Le temps est maussade et les tours ne daignent toujours pas se montrer. Le parc a été classé réserve de la biosphère par l’UNESCO depuis 1978. Nous partons à l’assaut du plateau qui se trouve juste en face des tours pour tenter de dépasser la barrière nuageuse et apercevoir les divas. Elles apparaissent effectivement l’espace d’un soupir puis s’éclipsent de nouveau derrière un voile immaculée, nous laissant là, frustrés, dans l’attente d’une nouvelle apparition.

 

Le Torres del Paine gardera son mystère

 

La Torres Del Paine s’élève à 3 000 mètres au-dessus de la plaine patagonne. Le parc s’étend sur 181 000 hectares.

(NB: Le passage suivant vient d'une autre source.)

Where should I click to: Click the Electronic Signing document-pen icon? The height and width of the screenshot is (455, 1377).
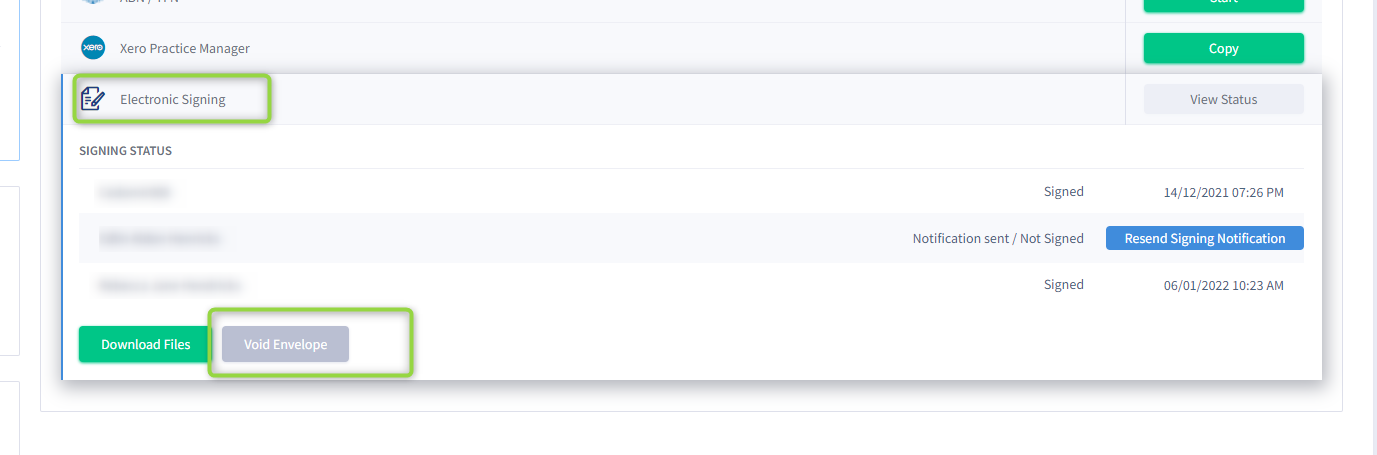(93, 99)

Avant sa création en 1959, le territoire était occupé par une immense estancia spécialisée dans l’élevage de moutons. Les lieux portent encore les séquelles de la surexploitation pendant plus d’un siècle, des prairies des forêts et de la faune. Sur le chemin du retour, nous croisons des troupeaux de guanacos. Ils paissent en toute tranquillité. Leurs prédateurs naturels, les pumas, ne peuvent les approcher sans être vu. Il y a eu plus de dix années de protection contre les braconniers, c’est pour cela que l’on peut les approcher sans qu’ils ne se sauvent. Le vent souffle fort, un putois traverse la route. Une soudaine ondée nous surprend qui laisse vite place à un soleil radieux et oh ! comble du bonheur les tours mystérieuses resplendissent  de clarté et s’offre à nous sous leur meilleur jour en signe d’adieu.

 

Un dernier clin d'oeil de ces montagnes envoutées

 

Il est temps de regagner le bateau. A Puerto Consuelo le vent souffle 30 nœuds. Un plein de frais, la douane et nous lèverons l’ancre demain matin. Cette petite escapade à terre a fait beaucoup de bien à l’équipage.

 

Retour à Puerto Consuelo, notre mouillage.

Lumières du  soir sur Puerto Consuelo.

 

De belles fleurs pour la petite Fleur Australe.